[[ Text for analysis open ]]

Joshua Tolin and The Sorcerer’s Kidney Stone

Josh said last week it was too soon to poke fun at him for the kidney stone. I asked when “too soon” would be over. He said never. I said, whatever. It’s been a week, and he’s fine so. . .

Last week we headed down to Denver the night before our appointment for Toby because the weather turned to absolute poo. (Let’s face it though, it’s Wyoming & Colorado in January- so crap weather should surprise no one. And if it does, you should live somewhere else. Just sayin)

Around 3 am, Josh sat straight up and declared “I’m awake!” Even though it was dark, I gave him my “what is wrong with you” face, and he knew it, because without missing a beat he added, “I don’t know why, so don’t ask.” I shrugged, point taken, and rolled back over to go back to sleep. About that time however, Josh ran to the bathroom and started worshiping the porcelain gods. I thought perhaps his tribute had given him food poisoning and he was just sick. Wrong.

[[ Text for analysis closed ]]
[[ Entries supplied open ]]

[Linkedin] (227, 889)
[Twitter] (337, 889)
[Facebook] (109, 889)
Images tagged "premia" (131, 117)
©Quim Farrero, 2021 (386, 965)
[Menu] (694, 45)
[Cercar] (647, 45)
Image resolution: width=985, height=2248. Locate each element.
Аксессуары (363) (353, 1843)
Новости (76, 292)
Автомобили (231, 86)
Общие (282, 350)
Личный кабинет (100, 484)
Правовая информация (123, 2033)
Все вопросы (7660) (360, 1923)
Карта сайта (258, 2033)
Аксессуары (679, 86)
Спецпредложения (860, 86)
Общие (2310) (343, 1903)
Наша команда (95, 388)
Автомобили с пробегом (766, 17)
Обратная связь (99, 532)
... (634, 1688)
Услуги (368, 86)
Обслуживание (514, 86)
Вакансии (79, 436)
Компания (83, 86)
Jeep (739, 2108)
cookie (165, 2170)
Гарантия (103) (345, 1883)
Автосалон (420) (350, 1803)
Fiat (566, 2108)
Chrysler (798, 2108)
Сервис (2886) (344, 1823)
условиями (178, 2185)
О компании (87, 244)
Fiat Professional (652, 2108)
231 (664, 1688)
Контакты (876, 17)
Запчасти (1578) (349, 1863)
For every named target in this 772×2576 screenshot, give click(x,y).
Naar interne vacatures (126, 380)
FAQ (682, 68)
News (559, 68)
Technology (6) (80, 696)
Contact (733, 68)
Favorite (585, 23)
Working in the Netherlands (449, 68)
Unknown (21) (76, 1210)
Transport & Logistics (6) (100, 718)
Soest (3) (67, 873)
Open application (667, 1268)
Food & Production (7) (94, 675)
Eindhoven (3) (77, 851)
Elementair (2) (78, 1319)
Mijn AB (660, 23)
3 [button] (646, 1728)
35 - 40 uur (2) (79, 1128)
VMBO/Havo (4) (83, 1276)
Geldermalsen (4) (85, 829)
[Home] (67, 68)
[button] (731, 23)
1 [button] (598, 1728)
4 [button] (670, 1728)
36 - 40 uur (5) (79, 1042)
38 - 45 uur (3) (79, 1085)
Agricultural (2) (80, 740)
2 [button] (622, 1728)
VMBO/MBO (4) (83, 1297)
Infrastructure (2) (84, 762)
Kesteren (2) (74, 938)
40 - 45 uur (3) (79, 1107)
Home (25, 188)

[[ Entries supplied closed ]]

Required action A:
Answer these questions from the kidney stone post:
(i) To which city did the writer and Josh drive the night before Toby's appointment?
(ii) At about what hour did Josh sit straight up and announce that he was awake?
(iii) How long had it been since the kidney stone when the writer decided to poke fun at it anyway?
Required action B: Reproduce the kidney stone post between "Last week we" and "just sick. Wrong.", inclusive, swapping "Denver" for "Boulder".
Required action C: Carry the kidney stone post on from its final sentence.

Written answer A:
(i) Denver
(ii) Around 3 am
(iii) A week

Written answer B:
Last week we headed down to Boulder the night before our appointment for Toby because the weather turned to absolute poo. (Let’s face it though, it’s Wyoming & Colorado in January- so crap weather should surprise no one. And if it does, you should live somewhere else. Just sayin)

Around 3 am, Josh sat straight up and declared “I’m awake!” Even though it was dark, I gave him my “what is wrong with you” face, and he knew it, because without missing a beat he added, “I don’t know why, so don’t ask.” I shrugged, point taken, and rolled back over to go back to sleep. About that time however, Josh ran to the bathroom and started worshiping the porcelain gods. I thought perhaps his tribute had given him food poisoning and he was just sick. Wrong.

Written answer C:
The guy started moaning and pacing back and forth. He tried to lay down, he tried to stand up. I put him in the tub, thinking maybe the warm water would help a bit. He kept saying it felt like someone hauled back and kicked him in the balls. (his words, not mine) The way he was moving, groaning, and not able to stand all the way up, you would have thought he was in active labor. I’m pretty sure that’s exactly how I felt with Sarah last year once my water broke.

But, Josh is clearly not carrying a baby.  Unless it’s a food baby.

I tried talking to him to get more info on what was really the matter. Finally he was able to explain how his back to his front hurt and how low it was in his abdomen.  Instantly I though kidney stone. Over in Hungary we’ve had a number of guys get them due to the super high calcium levels in the water. He’s been drinking that water for a year and a half.

I suggested we go to the ER and he told me no. Approximately 7 minuets later he changed his mind and said he wanted to go.  He must have been in some serious pain because this guy won’t even take tylenol when his head hurts, or allergy meds when he is miserable. Glutton for punishment, much?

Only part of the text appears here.